TRANSITION ÉNERGÉTIQUE ET INVESTISSEMENTS

A l’approche de la COP21, beaucoup s’interrogent sur la  » transition énergétique  » : moins d’énergie importée et plus d’économies d’énergie ; moins d’énergies fossiles et plus d’énergies renouvelables. Est-ce possible ? On sait que cela requiert des investissements importants. Rien que pour l’électricité, les besoins en infrastructures de transport et de distribution sont estimés à quelque 600 milliards d’ici à 2035. Construire les bases nécessaires pour mieux connecter les pays européens est en effet crucial. Par exemple, pour faciliter la fourniture d’énergie non carbonée dans les pays au nord de la péninsule ibérique, il faut que l’excès d’électricité solaire qui y est produite puisse être transféré dans des conditions favorables. Des investissements significatifs sont aussi nécessaires pour transformer les réseaux de distribution en  » réseaux intelligents  » capables, d’une part, de compenser les variations d’énergie solaire et éolienne entre les territoires et, d’autre part, au niveau local, d’optimiser la gestion de la demande. Les technologies en cours de développement pour le stockage de l’électricité permettront une avancée majeure et vont changer profondément le paradigme de production et de distribution d’énergie. L’Union européenne doit anticiper en réalisant à temps les investissements qui permettront d’exploiter ce potentiel.

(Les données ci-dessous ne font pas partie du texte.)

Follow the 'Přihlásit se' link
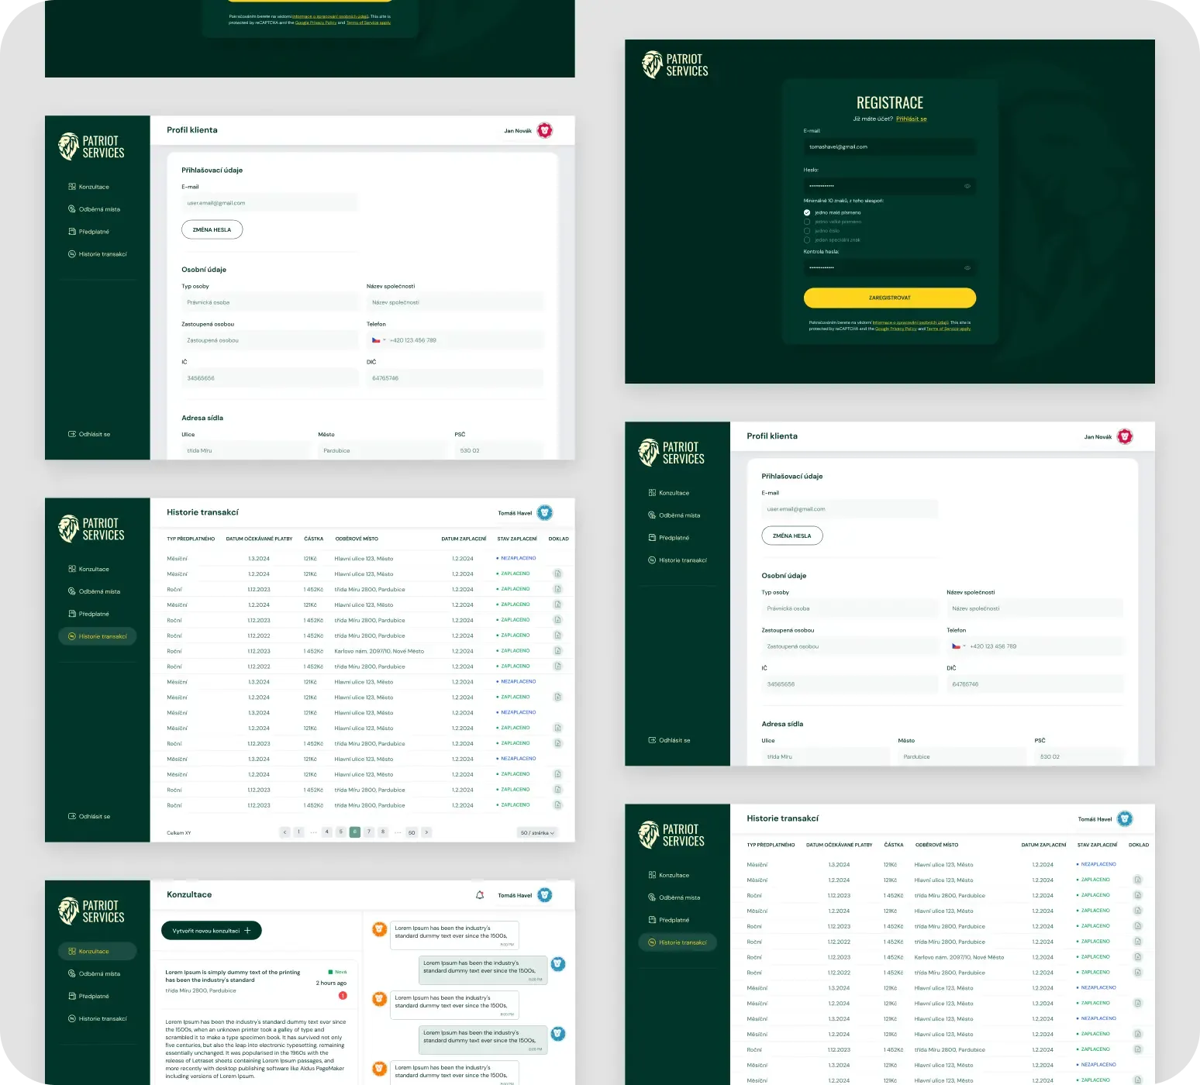1200x1085 pixels. pyautogui.click(x=911, y=119)
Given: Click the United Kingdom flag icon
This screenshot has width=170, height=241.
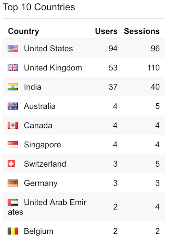Looking at the screenshot, I should [x=13, y=67].
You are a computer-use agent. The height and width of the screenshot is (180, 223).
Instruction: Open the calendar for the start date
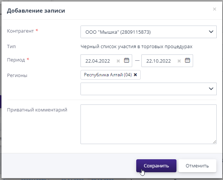point(127,61)
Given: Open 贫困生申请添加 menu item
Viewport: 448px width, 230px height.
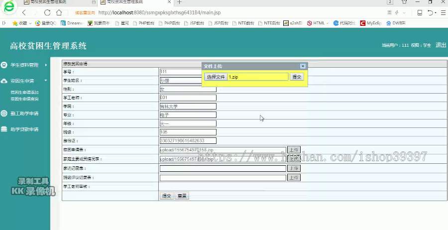Looking at the screenshot, I should click(x=24, y=92).
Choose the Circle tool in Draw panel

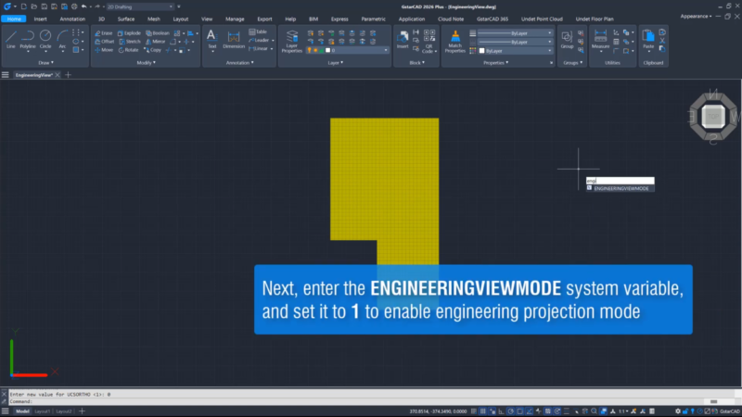click(45, 38)
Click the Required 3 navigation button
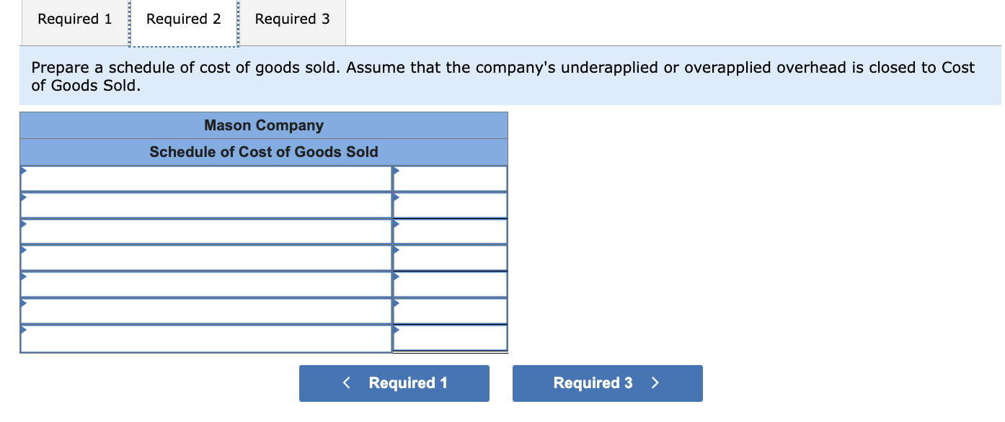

Or, pour le moment, les politiques nationales de l’énergie ne sont pas coordonnées ; les gouvernements décident sans se préoccuper des conséquences pour leurs partenaires de l’UE. Par ailleurs, le système ETS de quotas d’émissions a complètement dysfonctionné avec un prix du carbone constamment en dessous de 10 euros/t, ce qui ne procure pas d’incitation à réduire le volume des émissions de CO2. La cause est connue : en conséquence de la crise économique, la demande de quotas a faibli face à une offre qui était déjà au départ trop généreuse.

Préparer le terrain pour les investissements requiert d’adopter un cadre réglementaire plus cohérent, donc plus européen, donnant une vision claire sur le long terme. A cet égard, le pas le plus critique et le plus urgent est la réforme du système ETS. Le prix résultant du croisement de l’offre et de la demande de quotas, la Commission doit pouvoir moduler l’offre pour éviter que le prix ne descende en dessous du minimum requis pour qu’il y ait un véritable incitant à diminuer les émissions de CO2 (autour de 30 euros/t). La création d’un prix plancher donnerait enfin un signal clair aux investisseurs. Un deuxième élément déterminant serait de décider l’élimination graduelle des centrales fonctionnant aux énergies fossiles. Ce sont les centrales au charbon qu’il faut remplacer en priorité, en arrêtant tout nouveau projet et en programmant la fermeture des centrales existantes, sauf si elles devaient être dotées d’un système efficace de capture et de stockage du CO2. Un troisième élément clé pour faciliter le financement des investissements de transition énergétique serait la révision des normes prudentielles pour les compagnies d’assurance et pour les banques. Car ces normes, renforcées depuis la crise financière, pénalisent l’investissement dans des actifs de long terme.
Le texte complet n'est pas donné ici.